Collected data entries
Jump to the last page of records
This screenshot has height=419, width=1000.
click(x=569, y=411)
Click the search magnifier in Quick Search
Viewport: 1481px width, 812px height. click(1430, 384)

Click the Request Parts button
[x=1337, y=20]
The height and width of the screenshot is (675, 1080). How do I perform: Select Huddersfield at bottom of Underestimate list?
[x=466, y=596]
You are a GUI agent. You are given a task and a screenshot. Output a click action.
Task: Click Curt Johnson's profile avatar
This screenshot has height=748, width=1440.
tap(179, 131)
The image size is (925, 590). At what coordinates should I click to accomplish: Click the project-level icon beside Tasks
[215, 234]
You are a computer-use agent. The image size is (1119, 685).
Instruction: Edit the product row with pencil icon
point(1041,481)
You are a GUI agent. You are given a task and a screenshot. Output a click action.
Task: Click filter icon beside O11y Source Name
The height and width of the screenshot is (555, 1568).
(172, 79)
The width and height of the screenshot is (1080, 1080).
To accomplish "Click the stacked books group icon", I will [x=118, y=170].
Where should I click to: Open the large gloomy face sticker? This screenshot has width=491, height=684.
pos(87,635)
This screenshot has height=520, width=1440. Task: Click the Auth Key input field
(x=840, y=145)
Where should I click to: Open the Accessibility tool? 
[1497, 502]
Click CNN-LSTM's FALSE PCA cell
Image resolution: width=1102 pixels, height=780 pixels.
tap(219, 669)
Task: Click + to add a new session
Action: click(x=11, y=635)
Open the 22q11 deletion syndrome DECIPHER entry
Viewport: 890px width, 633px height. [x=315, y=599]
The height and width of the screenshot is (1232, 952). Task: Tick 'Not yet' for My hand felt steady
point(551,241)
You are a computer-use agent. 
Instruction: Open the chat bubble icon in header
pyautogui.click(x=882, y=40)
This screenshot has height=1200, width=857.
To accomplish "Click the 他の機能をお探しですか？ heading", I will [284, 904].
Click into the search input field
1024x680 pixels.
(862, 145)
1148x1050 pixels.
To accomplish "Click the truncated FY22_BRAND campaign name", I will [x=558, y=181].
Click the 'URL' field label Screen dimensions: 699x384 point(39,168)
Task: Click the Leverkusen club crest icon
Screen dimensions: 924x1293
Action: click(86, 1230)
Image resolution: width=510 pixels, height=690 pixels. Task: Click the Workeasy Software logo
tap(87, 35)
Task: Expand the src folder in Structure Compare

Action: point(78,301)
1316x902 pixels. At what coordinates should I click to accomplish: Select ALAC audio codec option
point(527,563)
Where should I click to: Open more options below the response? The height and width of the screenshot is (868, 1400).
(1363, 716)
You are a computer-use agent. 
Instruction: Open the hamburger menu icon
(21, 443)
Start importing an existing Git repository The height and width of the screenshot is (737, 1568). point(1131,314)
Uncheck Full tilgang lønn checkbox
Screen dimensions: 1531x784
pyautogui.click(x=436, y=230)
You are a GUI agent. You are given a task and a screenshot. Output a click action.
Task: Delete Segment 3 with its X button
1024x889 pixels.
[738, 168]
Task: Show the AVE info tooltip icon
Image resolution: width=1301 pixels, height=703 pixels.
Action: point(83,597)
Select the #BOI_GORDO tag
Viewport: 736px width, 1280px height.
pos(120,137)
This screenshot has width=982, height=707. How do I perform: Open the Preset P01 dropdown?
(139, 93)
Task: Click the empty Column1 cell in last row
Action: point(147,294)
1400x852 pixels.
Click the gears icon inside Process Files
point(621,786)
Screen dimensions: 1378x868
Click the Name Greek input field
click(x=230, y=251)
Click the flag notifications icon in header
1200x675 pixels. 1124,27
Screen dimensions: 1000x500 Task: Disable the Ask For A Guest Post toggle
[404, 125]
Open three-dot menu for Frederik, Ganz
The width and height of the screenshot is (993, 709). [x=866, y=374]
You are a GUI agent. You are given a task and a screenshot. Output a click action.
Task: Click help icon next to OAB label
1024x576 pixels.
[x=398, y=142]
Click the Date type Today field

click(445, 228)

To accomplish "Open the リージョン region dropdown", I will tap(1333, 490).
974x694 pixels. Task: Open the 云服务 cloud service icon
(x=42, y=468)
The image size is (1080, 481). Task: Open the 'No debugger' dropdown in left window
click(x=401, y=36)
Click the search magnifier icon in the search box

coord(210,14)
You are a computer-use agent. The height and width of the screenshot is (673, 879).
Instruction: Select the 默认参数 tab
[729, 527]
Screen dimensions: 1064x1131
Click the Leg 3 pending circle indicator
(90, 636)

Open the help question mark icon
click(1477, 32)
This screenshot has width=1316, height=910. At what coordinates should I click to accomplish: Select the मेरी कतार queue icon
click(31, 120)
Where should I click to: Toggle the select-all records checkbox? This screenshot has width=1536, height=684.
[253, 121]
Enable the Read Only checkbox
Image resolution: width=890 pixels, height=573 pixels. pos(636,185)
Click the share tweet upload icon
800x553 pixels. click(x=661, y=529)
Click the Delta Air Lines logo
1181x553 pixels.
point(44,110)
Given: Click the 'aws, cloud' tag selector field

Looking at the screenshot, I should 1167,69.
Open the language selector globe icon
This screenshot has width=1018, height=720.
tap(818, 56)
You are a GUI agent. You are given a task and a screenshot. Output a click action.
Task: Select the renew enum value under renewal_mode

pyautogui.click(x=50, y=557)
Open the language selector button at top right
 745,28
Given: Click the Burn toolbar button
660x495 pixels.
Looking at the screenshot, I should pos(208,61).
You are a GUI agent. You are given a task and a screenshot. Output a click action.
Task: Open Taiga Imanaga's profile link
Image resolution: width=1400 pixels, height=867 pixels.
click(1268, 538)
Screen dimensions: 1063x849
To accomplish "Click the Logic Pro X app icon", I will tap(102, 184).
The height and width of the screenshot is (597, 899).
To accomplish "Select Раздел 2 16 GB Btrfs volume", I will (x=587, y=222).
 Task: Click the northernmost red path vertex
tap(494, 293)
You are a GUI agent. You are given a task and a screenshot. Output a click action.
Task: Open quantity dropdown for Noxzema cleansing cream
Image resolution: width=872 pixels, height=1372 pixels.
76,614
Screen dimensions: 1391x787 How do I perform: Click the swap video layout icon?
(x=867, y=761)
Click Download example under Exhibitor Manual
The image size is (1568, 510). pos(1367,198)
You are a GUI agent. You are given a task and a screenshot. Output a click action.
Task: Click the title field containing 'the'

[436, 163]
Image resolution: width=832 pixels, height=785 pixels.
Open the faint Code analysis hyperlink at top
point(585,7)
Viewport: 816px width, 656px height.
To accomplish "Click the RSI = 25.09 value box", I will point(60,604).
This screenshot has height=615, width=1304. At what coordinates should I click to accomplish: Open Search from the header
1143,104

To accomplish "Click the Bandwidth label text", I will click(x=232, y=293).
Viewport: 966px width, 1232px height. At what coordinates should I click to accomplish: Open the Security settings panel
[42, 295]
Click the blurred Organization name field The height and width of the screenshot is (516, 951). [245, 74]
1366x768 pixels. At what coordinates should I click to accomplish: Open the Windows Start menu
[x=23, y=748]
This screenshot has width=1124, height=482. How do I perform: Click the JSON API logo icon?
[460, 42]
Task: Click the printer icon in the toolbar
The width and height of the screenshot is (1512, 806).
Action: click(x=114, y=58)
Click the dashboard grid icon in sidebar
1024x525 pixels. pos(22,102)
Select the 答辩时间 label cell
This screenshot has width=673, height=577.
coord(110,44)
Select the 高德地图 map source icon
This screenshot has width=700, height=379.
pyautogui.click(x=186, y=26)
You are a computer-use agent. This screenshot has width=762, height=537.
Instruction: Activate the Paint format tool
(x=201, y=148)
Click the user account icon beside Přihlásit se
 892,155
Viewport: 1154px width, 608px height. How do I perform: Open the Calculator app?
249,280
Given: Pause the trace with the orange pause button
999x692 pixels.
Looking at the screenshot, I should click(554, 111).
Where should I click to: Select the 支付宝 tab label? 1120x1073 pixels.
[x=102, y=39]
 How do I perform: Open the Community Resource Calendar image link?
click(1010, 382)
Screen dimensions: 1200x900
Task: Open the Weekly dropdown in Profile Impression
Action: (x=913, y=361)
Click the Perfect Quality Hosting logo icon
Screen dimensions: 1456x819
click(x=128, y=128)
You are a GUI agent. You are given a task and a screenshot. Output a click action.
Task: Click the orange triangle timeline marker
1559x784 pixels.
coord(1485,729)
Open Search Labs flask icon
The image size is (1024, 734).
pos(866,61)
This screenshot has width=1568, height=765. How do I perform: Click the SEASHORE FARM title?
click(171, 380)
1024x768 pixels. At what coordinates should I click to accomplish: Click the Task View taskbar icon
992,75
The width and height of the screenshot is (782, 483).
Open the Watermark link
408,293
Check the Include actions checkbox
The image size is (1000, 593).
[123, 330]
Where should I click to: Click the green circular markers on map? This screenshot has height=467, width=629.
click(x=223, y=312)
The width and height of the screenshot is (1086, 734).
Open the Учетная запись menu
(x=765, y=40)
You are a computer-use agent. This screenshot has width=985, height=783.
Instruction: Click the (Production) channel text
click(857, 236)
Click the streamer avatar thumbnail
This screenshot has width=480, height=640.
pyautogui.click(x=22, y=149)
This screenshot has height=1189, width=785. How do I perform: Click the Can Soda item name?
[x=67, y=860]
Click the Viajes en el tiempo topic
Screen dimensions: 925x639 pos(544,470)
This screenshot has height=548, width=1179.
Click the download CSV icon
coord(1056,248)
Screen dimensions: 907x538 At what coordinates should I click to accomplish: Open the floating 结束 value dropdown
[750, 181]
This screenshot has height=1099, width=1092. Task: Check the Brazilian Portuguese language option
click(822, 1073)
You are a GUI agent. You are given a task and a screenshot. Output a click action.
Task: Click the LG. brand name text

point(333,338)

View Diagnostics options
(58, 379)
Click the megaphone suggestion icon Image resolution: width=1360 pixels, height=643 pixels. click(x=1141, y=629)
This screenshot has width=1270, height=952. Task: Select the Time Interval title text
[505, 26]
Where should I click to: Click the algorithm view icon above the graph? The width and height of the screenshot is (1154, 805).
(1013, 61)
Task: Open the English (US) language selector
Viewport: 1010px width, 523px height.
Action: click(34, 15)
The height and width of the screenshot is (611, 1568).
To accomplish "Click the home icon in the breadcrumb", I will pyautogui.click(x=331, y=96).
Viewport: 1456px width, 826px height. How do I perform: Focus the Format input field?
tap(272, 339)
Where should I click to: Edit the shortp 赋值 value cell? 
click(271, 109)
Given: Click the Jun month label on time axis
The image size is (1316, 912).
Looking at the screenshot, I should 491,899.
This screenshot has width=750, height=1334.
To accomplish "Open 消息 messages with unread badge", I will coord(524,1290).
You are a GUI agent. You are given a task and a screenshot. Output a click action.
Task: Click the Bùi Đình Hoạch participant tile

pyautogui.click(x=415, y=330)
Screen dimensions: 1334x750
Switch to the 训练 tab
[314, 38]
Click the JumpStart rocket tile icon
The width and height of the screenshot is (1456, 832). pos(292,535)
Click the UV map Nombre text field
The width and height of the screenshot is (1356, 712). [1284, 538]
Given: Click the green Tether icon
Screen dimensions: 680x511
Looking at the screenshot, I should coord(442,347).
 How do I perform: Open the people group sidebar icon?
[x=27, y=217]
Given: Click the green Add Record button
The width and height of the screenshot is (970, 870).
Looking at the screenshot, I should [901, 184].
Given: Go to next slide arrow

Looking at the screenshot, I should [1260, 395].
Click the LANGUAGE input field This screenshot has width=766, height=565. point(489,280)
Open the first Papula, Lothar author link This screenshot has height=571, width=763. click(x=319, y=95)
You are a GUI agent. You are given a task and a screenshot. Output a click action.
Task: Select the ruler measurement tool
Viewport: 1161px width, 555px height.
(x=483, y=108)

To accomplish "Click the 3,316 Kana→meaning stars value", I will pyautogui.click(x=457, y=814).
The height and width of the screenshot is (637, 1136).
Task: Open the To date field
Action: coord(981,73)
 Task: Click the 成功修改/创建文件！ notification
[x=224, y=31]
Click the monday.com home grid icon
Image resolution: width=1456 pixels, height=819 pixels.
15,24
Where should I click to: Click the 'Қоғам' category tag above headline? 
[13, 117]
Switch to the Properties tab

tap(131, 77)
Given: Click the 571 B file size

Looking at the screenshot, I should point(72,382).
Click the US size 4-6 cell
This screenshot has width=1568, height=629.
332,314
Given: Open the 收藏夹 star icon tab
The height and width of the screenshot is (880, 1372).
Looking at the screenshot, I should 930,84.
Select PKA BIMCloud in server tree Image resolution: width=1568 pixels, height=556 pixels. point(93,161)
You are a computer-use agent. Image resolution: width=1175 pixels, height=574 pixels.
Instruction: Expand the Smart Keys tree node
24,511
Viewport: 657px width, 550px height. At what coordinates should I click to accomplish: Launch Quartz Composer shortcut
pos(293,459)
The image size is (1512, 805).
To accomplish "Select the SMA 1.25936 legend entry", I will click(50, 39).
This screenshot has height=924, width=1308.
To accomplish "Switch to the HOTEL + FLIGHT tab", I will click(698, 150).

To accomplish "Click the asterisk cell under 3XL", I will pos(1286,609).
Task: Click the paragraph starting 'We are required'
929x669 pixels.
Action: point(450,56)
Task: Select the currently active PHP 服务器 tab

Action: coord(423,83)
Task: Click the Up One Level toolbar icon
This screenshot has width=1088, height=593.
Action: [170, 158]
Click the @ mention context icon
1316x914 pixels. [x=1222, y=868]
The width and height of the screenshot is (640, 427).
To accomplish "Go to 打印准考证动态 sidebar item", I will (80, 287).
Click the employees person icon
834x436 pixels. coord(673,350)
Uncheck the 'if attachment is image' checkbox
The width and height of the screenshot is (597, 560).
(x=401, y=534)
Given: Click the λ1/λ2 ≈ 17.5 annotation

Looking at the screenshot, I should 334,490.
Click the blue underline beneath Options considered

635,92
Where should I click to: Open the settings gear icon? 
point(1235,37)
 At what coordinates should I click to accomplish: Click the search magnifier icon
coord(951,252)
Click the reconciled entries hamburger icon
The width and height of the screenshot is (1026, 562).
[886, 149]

▶ WHAT IS REQUIRED:
If a line of the data above contains "toolbar", copy it out.

▶ OUTPUT FOR THIS TASK:
Given: Click the Burn toolbar button
Task: Click the printer icon in the toolbar
Task: Click the Up One Level toolbar icon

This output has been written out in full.